## EXERCISE OBJECTIVE
In the records below, find the line that contains "Select the Page depth radio button". Retype that line and all the lines after it through the end, leaving out the pictures.

*** RECORDED INFORMATION Section Begins ***

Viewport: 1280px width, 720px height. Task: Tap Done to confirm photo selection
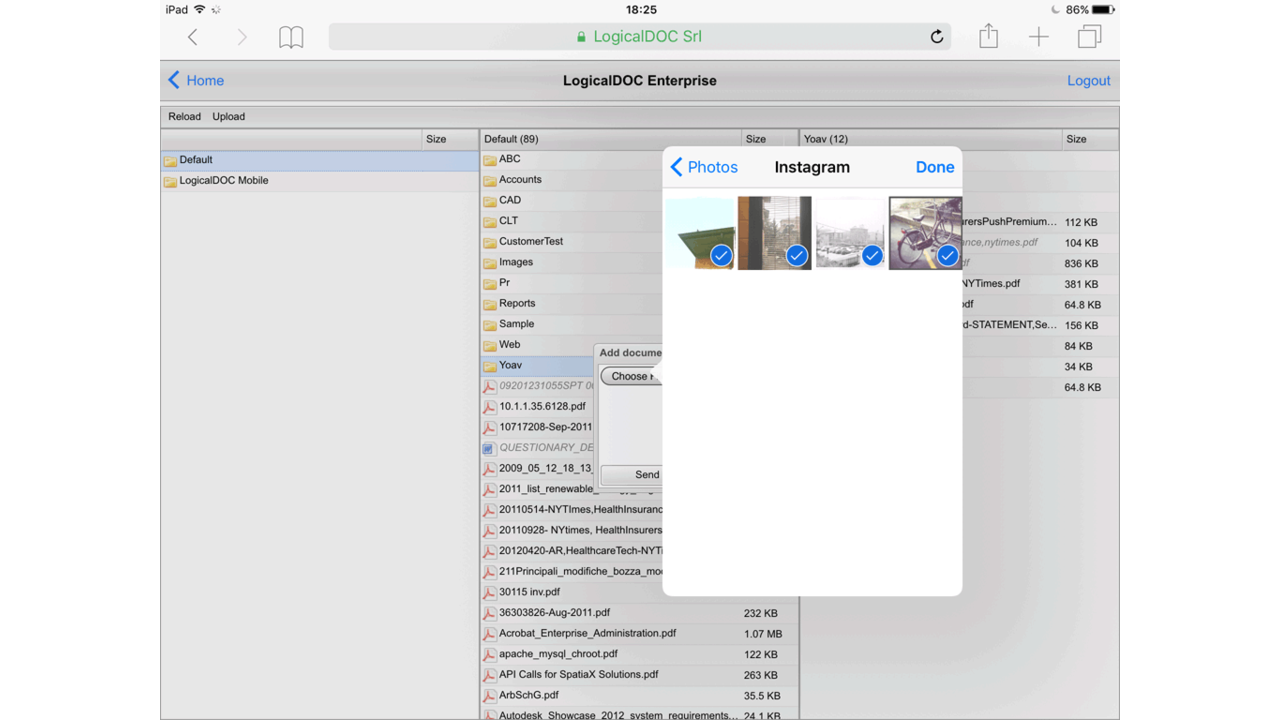934,167
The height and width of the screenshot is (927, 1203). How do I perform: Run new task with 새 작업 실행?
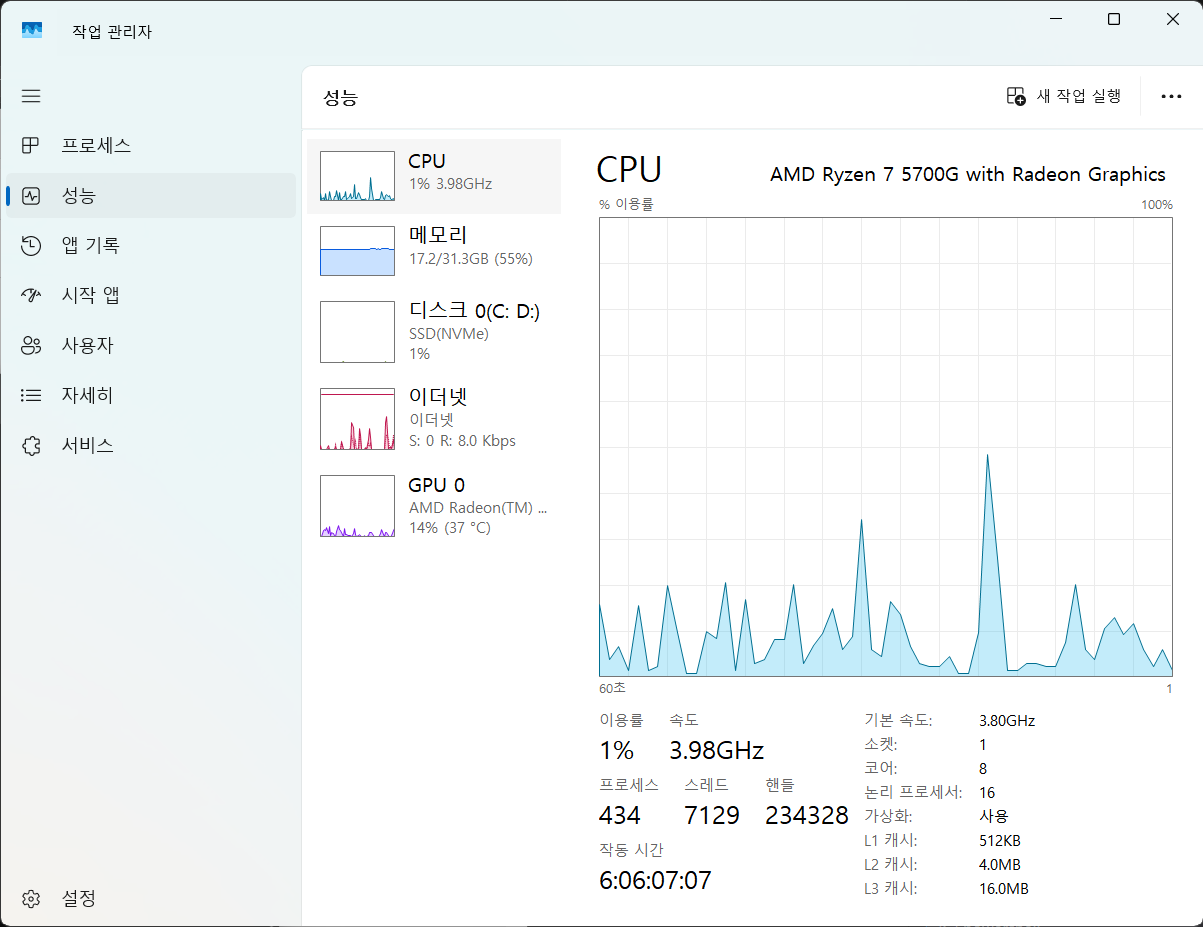1064,96
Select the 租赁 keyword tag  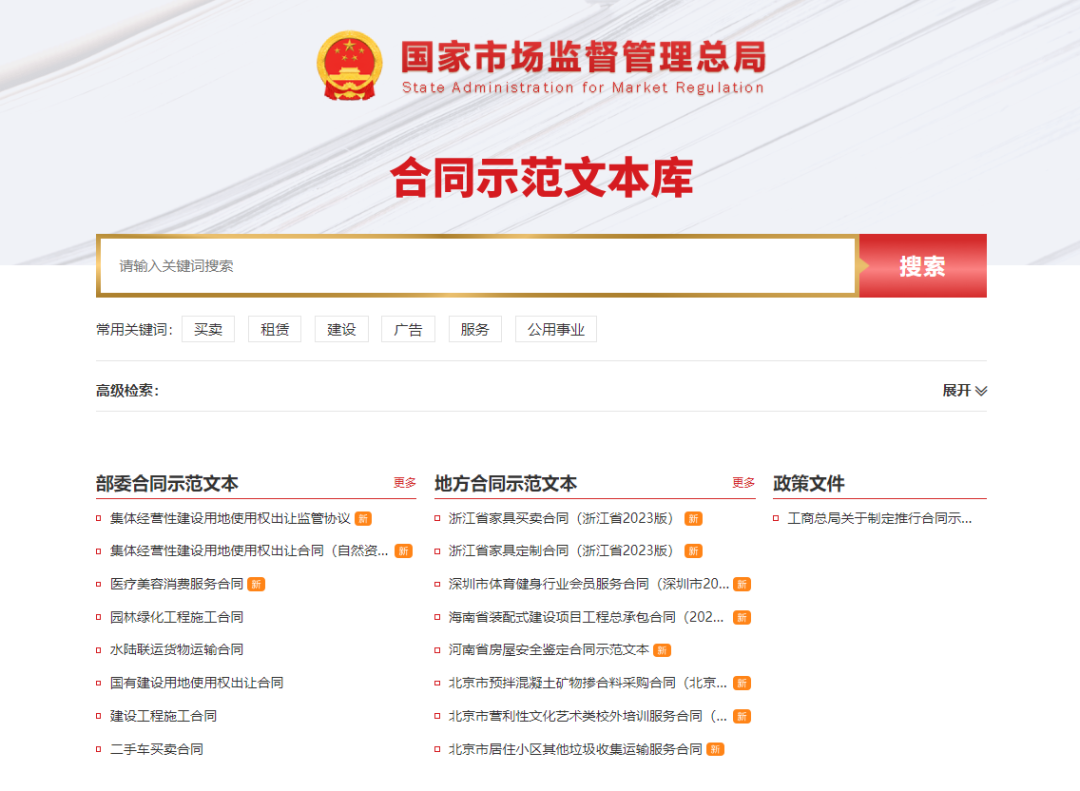(x=274, y=329)
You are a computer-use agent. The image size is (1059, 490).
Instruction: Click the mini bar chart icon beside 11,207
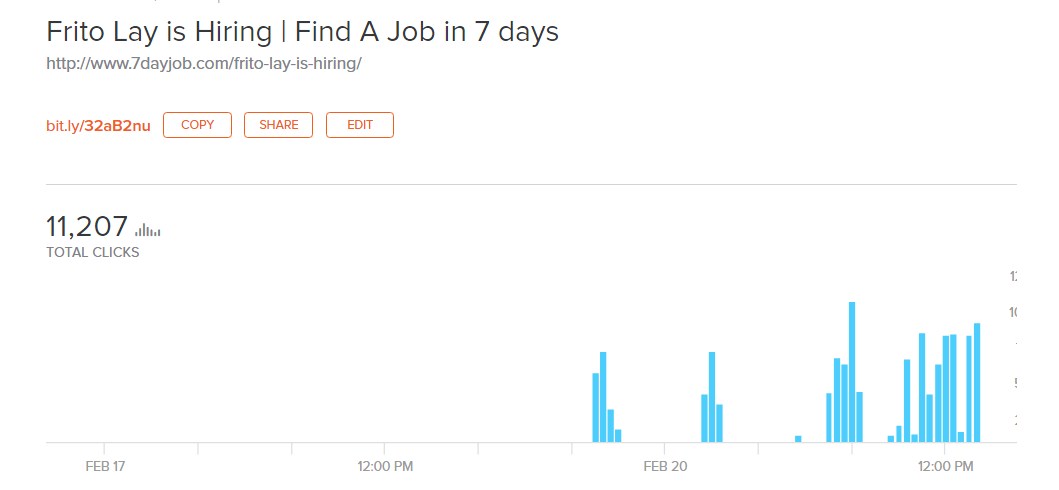pyautogui.click(x=147, y=230)
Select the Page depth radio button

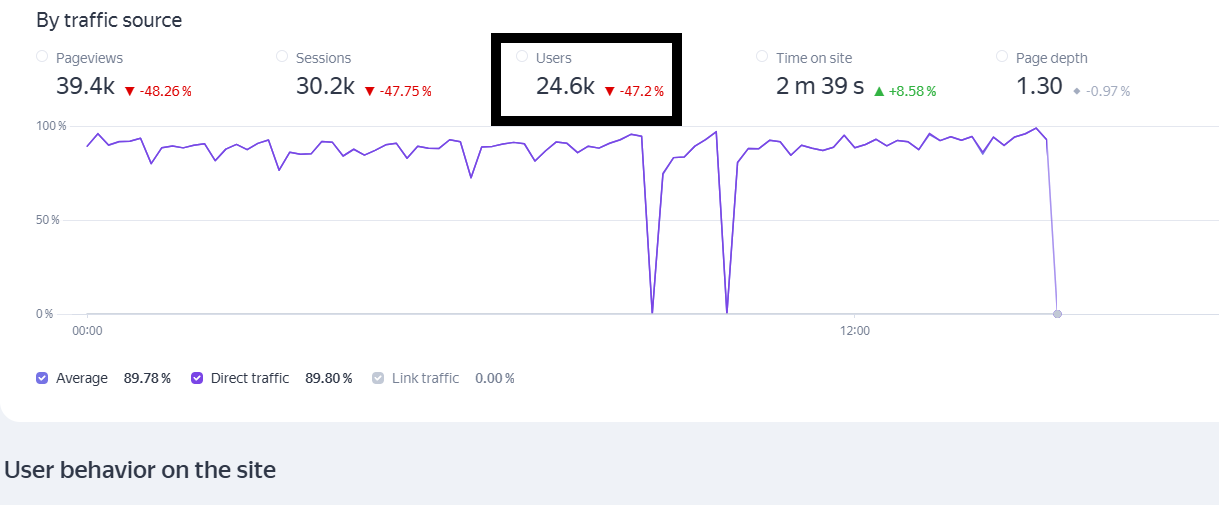[x=1002, y=57]
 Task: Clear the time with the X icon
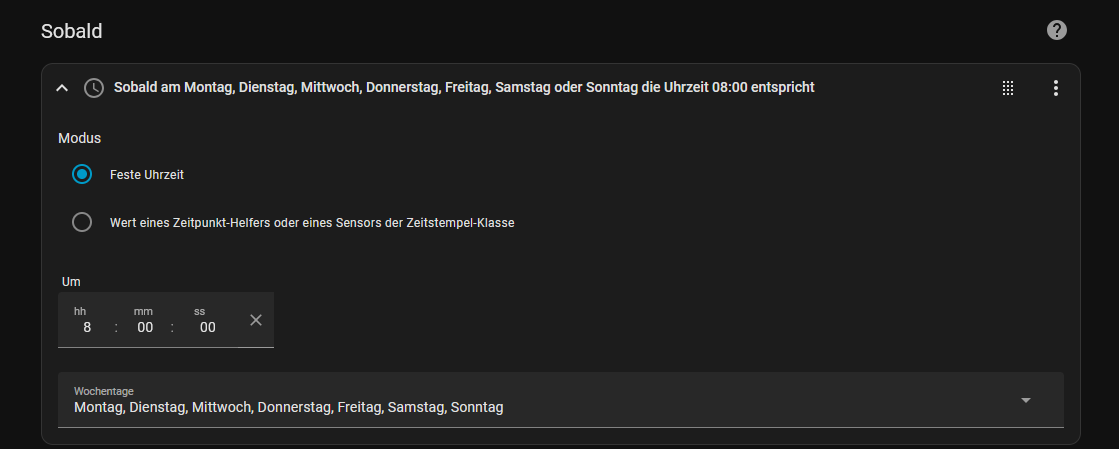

*** RECORDED INFORMATION Section Ends ***

## EXERCISE ANSWER
Select the Page depth radio button

[x=1002, y=57]
 Task: Clear the time with the X icon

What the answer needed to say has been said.